The irony of the passage of the new marijuana law is that marijuana will be marketed by folks with money who have had no part in developing the demand for it or the channels of supply, which have been developed at the high risk of incarceration by little folks in poor neighborhoods trying to make an “honest” living. I’m not talking about the large cartels that produce marijuana but about the many street corner sales folks, many of whom have no other source of income, who market directly to the consumer through finely developed local networks. Too bad the law did not build in terms that give these entrepreneurs a shot at a share of the profits. If we don’t retool these folks for another source of income, they will probably drift to selling much harder drugs of the kind that are fueling the opiod crisis.

President Barack Obama has commuted sentences for well over 1000 men and women, more than all of the last 11 presidents combined. And he has recently sped up the process which is focused on releasing people convicted of nonviolent drug crimes. As we know, Black and Brown people have been fed into a growing prison system to support our nation’s prison industrial complex, which has taken on an institutional life of its own driven by the private prison industry that White nonviolent drug offenders easily avoid. It’s a feather in Obama’s cap but I wish he had acted sooner and I hope he picks up the pace between now and the time he leaves office.

State Senator Eric Lesser is filing a resolution with our state Senate for a vote to eliminate the Electoral College in response to Hillary Clinton’s loss to Donald Trump even though she received more than two million votes more than Trump.

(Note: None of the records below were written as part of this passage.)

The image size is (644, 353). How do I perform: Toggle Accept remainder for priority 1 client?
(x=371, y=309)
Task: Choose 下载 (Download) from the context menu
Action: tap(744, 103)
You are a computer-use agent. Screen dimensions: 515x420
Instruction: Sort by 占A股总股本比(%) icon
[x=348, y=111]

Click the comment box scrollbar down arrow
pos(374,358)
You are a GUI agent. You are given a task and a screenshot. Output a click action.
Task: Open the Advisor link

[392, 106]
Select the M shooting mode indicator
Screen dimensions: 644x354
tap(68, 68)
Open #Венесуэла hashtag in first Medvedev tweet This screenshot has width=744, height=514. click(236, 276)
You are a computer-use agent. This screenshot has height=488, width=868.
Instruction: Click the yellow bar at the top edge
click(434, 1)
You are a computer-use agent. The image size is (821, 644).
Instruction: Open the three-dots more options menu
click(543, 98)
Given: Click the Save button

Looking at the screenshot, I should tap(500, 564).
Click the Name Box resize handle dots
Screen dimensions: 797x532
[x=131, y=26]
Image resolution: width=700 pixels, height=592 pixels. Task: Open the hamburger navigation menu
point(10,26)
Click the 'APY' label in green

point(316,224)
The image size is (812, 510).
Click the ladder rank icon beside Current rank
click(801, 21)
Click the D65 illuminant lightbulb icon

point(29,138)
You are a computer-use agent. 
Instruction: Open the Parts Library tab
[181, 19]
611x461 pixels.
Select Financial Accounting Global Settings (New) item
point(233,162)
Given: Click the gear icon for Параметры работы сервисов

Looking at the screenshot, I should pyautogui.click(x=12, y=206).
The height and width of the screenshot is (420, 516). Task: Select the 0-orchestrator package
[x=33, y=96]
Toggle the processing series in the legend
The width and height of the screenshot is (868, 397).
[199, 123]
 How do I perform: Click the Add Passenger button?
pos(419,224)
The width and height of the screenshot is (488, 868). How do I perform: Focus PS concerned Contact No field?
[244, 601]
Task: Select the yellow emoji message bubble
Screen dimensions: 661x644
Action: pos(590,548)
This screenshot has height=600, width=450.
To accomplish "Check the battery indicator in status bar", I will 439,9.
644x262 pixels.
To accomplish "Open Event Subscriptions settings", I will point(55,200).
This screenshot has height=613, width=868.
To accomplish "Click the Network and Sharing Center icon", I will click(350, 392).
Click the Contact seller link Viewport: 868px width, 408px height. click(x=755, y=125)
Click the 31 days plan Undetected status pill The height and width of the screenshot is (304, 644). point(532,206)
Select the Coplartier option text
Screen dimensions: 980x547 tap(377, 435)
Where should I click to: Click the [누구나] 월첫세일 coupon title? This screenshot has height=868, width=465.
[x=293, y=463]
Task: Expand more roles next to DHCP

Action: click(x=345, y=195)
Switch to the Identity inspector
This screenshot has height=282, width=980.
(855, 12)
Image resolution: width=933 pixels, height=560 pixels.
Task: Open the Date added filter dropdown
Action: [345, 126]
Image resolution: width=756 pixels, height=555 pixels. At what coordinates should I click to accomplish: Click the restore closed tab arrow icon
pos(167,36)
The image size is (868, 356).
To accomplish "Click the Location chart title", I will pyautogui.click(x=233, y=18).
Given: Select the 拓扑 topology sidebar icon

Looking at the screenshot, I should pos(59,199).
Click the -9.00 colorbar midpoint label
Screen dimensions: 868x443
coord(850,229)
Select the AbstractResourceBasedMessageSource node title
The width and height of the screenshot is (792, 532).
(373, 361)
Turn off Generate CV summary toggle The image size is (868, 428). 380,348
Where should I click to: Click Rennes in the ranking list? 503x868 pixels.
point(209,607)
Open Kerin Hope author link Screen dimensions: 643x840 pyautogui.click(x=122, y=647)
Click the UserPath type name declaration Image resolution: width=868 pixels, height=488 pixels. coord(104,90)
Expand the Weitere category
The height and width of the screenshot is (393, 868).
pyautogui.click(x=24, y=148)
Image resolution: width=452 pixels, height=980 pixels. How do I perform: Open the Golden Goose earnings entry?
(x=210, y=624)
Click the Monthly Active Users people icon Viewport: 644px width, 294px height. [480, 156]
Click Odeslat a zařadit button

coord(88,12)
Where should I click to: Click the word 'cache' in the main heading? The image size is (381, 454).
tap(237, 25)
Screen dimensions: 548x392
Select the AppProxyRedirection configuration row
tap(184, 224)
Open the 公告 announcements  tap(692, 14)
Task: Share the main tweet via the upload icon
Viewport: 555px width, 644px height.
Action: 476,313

If passed, the resolution would be nonbinding but it would at least be a small step toward a national movement for a Constitutional Amendment to eliminate the Electoral College which has deprived Democrats of victory in two elections since 2000.

The headline tagged on as an editorial in “The Republican” asserted that “America’s Elections Serve as Term limits” after which the author(s) made a spirited defense for leaving the system as it is by citing the Constitutional requirements for office lengths for elected federal officials. I thought it was interesting that the editorial made no mention of the barrels of big dollars used to regularly re-elect officials in a manner that defeats the will of the average voter. Just read “Dark Money” by Jane Mayer. The author reveals in intimate detail how the richest people in America have combined their money to successfully influence the outcomes of elections all over America. If not term limits through a Constitutional Amendment, at least let’s push for a repeal of Citizens United.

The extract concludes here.